Collected data entries ▸
>>
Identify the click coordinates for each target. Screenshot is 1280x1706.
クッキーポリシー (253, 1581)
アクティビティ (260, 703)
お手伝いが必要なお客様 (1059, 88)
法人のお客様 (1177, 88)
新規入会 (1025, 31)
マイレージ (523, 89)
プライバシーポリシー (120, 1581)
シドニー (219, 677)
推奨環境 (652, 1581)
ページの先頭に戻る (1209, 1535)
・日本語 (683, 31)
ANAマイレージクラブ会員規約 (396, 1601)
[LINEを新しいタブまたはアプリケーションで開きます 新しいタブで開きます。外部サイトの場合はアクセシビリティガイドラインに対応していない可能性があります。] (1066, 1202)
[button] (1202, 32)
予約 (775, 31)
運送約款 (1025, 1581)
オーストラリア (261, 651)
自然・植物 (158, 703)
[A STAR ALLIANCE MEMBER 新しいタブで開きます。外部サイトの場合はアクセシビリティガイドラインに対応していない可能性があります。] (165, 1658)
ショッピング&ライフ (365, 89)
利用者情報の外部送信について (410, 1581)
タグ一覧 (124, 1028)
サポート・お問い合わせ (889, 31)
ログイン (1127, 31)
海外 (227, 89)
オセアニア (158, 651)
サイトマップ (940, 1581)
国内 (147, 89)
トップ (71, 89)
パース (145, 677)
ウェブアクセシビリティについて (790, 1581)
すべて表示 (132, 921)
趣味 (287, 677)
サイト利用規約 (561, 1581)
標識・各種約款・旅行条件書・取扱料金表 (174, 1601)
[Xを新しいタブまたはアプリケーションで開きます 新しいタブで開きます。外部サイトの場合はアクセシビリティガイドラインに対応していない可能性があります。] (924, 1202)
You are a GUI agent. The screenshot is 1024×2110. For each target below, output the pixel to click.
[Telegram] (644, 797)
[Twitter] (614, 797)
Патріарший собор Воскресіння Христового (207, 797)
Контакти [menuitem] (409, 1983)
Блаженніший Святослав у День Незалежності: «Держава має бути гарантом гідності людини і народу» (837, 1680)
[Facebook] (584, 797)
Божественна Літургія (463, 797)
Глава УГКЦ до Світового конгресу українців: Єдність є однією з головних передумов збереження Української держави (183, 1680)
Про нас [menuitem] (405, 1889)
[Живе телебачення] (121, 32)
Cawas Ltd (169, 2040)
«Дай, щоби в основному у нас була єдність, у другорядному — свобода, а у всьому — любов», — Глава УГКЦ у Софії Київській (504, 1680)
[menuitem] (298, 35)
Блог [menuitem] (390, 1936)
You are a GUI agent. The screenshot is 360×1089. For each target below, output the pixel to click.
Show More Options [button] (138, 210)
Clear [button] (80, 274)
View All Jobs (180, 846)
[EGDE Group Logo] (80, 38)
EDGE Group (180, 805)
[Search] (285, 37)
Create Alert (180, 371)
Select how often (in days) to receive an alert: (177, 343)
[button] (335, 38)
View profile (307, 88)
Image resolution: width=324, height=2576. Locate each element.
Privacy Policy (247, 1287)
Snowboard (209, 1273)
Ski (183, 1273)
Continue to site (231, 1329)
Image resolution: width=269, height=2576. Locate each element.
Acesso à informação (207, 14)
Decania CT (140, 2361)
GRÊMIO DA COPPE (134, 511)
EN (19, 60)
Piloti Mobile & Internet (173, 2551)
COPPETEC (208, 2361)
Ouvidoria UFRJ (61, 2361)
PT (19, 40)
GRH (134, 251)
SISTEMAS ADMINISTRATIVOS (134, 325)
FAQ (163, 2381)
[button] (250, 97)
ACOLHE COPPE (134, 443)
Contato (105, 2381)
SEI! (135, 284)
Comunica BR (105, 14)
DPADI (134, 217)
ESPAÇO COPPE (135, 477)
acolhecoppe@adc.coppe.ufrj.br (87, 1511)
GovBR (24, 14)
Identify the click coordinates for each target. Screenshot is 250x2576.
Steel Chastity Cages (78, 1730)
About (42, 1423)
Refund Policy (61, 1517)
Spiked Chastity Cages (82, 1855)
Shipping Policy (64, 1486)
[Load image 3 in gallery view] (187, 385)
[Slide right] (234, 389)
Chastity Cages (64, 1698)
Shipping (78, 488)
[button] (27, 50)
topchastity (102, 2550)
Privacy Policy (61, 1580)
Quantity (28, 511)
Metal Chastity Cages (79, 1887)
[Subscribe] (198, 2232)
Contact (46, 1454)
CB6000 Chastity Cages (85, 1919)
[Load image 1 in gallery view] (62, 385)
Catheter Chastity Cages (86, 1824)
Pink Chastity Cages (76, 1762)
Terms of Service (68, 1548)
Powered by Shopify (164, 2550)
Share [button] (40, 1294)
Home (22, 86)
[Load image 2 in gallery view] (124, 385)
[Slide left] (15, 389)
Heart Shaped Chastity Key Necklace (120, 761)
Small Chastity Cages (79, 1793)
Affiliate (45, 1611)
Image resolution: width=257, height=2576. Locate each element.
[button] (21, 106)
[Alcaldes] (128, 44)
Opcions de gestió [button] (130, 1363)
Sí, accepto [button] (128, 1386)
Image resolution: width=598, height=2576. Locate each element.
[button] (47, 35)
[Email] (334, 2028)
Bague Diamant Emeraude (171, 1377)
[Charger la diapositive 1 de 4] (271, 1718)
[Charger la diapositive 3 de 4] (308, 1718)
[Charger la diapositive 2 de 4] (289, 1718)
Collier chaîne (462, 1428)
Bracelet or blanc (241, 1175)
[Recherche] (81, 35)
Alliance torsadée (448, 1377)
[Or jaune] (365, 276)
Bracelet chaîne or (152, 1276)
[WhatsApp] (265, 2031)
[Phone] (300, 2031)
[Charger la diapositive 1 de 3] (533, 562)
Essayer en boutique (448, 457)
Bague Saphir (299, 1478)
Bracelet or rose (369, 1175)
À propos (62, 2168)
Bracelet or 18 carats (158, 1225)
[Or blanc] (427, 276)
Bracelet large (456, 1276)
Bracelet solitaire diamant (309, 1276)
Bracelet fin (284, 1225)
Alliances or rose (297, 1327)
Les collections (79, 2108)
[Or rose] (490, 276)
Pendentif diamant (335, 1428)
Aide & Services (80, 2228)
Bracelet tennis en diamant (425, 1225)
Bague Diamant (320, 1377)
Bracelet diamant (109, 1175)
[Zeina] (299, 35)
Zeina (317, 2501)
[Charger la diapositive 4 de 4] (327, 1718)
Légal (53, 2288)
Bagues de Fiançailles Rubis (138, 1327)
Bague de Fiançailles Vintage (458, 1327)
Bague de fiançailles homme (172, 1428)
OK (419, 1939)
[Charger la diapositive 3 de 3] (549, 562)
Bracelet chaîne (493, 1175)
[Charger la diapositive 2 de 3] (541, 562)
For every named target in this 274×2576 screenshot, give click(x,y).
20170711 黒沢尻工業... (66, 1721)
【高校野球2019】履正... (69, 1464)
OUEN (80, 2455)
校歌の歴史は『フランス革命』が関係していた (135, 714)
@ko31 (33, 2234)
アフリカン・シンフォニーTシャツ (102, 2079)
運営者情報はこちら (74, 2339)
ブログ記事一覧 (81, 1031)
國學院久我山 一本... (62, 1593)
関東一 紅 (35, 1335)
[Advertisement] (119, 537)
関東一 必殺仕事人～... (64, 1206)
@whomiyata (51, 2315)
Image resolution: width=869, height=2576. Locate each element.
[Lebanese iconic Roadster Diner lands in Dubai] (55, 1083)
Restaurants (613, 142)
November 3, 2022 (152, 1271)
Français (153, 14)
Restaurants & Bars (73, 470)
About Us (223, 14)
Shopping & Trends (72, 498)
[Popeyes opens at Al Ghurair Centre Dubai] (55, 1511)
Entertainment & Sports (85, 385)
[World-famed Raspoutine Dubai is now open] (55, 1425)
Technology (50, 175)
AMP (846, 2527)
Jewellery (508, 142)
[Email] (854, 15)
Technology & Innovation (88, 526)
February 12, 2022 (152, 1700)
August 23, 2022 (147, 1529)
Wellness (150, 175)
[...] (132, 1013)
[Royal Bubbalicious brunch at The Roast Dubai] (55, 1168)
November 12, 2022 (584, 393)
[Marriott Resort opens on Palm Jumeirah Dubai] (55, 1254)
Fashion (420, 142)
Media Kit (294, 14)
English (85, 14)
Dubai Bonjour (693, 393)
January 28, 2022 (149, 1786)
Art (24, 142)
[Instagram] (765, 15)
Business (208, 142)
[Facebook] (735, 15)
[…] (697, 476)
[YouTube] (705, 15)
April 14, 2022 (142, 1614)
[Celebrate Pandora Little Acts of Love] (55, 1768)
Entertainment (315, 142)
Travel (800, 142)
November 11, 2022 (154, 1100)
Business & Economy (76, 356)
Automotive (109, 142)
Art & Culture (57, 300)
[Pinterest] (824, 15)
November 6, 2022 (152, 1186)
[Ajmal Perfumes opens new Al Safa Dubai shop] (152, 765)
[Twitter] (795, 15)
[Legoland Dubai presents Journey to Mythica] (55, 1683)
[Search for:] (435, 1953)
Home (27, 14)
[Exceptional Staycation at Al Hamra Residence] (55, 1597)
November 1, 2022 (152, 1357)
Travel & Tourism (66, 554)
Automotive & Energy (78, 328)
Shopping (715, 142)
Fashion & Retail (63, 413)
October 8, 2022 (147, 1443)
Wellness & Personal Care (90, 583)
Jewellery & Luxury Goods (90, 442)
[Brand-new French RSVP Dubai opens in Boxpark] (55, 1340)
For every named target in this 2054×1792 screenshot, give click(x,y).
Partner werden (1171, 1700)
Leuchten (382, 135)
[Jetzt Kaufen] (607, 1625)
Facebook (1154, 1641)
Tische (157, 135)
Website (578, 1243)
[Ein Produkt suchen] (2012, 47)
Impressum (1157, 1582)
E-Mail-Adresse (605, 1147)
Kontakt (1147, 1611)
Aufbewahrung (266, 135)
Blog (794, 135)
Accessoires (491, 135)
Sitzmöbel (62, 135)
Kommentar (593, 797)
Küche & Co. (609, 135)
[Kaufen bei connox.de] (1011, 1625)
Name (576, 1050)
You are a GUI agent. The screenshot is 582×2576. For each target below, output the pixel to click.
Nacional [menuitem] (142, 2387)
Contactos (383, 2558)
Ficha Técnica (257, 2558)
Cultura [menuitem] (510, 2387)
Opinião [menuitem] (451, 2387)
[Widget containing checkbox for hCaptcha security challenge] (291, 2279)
<<
YOUR OBJECTIVE ▸
Would you copy out exactly the lines above that start at the one containing "[Slide left] (15, 389)" and end at the one containing "[Email] (334, 2028)", inclusive?

RESPONSE TO THIS TASK ▸
[Slide left] (15, 389)
Heart Shaped Chastity Key Necklace (120, 761)
Small Chastity Cages (79, 1793)
Affiliate (45, 1611)
Image resolution: width=257, height=2576. Locate each element.
[button] (21, 106)
[Alcaldes] (128, 44)
Opcions de gestió [button] (130, 1363)
Sí, accepto [button] (128, 1386)
Image resolution: width=598, height=2576. Locate each element.
[button] (47, 35)
[Email] (334, 2028)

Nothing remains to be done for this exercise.